In [1]:
import pandas as pd
import copy
import random
from load_dataset import load
from classifier import NeuralNetwork, LogisticRegression, SVM
from utils import *
from metrics import *  # include fairness and corresponding derivatives
from expl import get_update_expl
from influence import *
from scipy.optimize import Bounds, minimize

random.seed(1)
np.random.seed(1)
torch.manual_seed(1)

<torch._C.Generator at 0x172afdfb0>

In [2]:
# ignore all the warnings
import warnings
warnings.filterwarnings('ignore') 

**Load Dataset**

In [3]:
dataset = 'german'
X_train, X_test, y_train, y_test = load(dataset)

In [4]:
X_train_orig = copy.deepcopy(X_train)
X_test_orig = copy.deepcopy(X_test)

from sklearn.preprocessing import StandardScaler
sc = StandardScaler()
X_train = sc.fit_transform(X_train)
X_test = sc.transform(X_test)

**Loss function**

In [5]:
# clf = NeuralNetwork(input_size=X_train.shape[-1])
clf = LogisticRegression(input_size=X_train.shape[-1])
# clf = SVM(input_size=X_train.shape[-1])
num_params = len(convert_grad_to_ndarray(list(clf.parameters())))
if isinstance(clf, LogisticRegression):
    loss_func = logistic_loss_torch
elif isinstance(clf, SVM):
    loss_func = svm_loss_torch
elif isinstance(clf, NeuralNetwork):
    loss_func = nn_loss_torch

In [6]:
clf = LogisticRegression(input_size=X_train.shape[-1])
# clf = NeuralNetwork(input_size=X_train.shape[-1])
# clf = SVM(input_size=X_train.shape[-1])

clf.fit(X_train, y_train)

y_pred_test = clf.predict_proba(X_test)
y_pred_train = clf.predict_proba(X_train)

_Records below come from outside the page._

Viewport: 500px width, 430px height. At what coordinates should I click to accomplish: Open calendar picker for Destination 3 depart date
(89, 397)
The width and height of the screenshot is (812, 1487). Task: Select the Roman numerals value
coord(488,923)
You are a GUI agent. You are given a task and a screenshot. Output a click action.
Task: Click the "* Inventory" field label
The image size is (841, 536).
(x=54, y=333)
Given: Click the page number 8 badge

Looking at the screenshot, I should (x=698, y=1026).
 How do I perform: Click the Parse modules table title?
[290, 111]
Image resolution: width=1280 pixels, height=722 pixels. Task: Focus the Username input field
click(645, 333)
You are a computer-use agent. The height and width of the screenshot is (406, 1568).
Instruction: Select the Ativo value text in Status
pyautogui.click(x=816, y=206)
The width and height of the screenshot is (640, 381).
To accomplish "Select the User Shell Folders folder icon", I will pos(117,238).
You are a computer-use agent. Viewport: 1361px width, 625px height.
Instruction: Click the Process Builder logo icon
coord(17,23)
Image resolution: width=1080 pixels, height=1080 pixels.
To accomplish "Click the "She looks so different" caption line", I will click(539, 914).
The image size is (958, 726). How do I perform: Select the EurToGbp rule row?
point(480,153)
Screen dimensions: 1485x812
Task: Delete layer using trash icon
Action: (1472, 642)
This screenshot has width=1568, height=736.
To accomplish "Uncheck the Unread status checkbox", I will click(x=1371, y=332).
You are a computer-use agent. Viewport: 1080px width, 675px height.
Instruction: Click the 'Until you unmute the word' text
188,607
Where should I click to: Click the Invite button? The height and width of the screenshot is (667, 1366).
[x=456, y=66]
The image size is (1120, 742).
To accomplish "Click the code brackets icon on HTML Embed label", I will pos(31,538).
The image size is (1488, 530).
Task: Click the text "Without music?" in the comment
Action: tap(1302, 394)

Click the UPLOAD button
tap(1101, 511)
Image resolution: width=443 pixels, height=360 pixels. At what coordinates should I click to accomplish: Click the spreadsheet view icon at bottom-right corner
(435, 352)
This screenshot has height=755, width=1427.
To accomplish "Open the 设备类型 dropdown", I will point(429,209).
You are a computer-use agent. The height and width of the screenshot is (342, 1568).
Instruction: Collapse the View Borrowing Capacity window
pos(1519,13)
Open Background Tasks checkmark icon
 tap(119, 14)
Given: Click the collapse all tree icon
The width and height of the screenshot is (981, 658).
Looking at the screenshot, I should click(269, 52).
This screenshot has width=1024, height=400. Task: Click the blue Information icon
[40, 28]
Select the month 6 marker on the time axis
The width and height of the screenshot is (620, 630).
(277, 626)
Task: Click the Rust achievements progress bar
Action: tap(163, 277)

spd_0 = computeFairness(y_pred_test, X_test_orig, y_test, 0, dataset)
print("Initial statistical parity: ", spd_0)

tpr_parity_0 = computeFairness(y_pred_test, X_test_orig, y_test, 1, dataset)
print("Initial TPR parity: ", tpr_parity_0)

predictive_parity_0 = computeFairness(y_pred_test, X_test_orig, y_test, 2, dataset)
print("Initial predictive parity: ", predictive_parity_0)

loss_0 = logistic_loss(y_test, y_pred_test)
print("Initial loss: ", loss_0)

accuracy_0 = computeAccuracy(y_test, y_pred_test)
print("Initial accuracy: ", accuracy_0)

Initial statistical parity:  -0.09527580118738121
Initial TPR parity:  -0.07785149359511678
Initial predictive parity:  -0.10136869102808022
Initial loss:  0.5078892147492744
Initial accuracy:  0.755


**Select delta fairness function depending on selected metric**

In [7]:
metric = 0  # spd -> 0, tpr parity -> 1, predictive parity -> 2
metric_val = [spd_0, tpr_parity_0, predictive_parity_0][metric]

del_F_del_theta = get_del_F_del_theta(clf, X_test_orig, X_test, y_test, dataset, metric)

In [8]:
# Learning Rate (can try with different step sizes and choose the best)
# From previous experience [10, 30, 50, 70, 90] would be a good set of options
lr = 50
pattern_idx = (X_train_orig.age==1)&(X_train_orig.gender==0)  # for german

In [9]:
X_train_updated = get_update_expl(clf, lr, pattern_idx, X_train_orig,
                                  X_train, y_train, del_F_del_theta, loss_func)

TypeError: del_L_del_theta_i() missing 1 required positional argument: 'loss_func'

**Test effectiveness of the update**

In [None]:
clf = LogisticRegression(input_size=X_train.shape[-1])
# clf = NeuralNetwork(input_size=X_train.shape[-1])
# clf = SVM(input_size=X_train.shape[-1])

clf.fit(X_train_updated, y_train)

y_pred_test = clf.predict_proba(X_test)
y_pred_train = clf.predict_proba(X_train)

spd_0 = computeFairness(y_pred_test, X_test_orig, y_test, 0, dataset)
print("Initial statistical parity: ", spd_0)

tpr_parity_0 = computeFairness(y_pred_test, X_test_orig, y_test, 1, dataset)
print("Initial TPR parity: ", tpr_parity_0)

predictive_parity_0 = computeFairness(y_pred_test, X_test_orig, y_test, 2, dataset)
print("Initial predictive parity: ", predictive_parity_0)

loss_0 = logistic_loss(y_test, y_pred_test)
print("Initial loss: ", loss_0)

accuracy_0 = computeAccuracy(y_test, y_pred_test)
print("Initial accuracy: ", accuracy_0)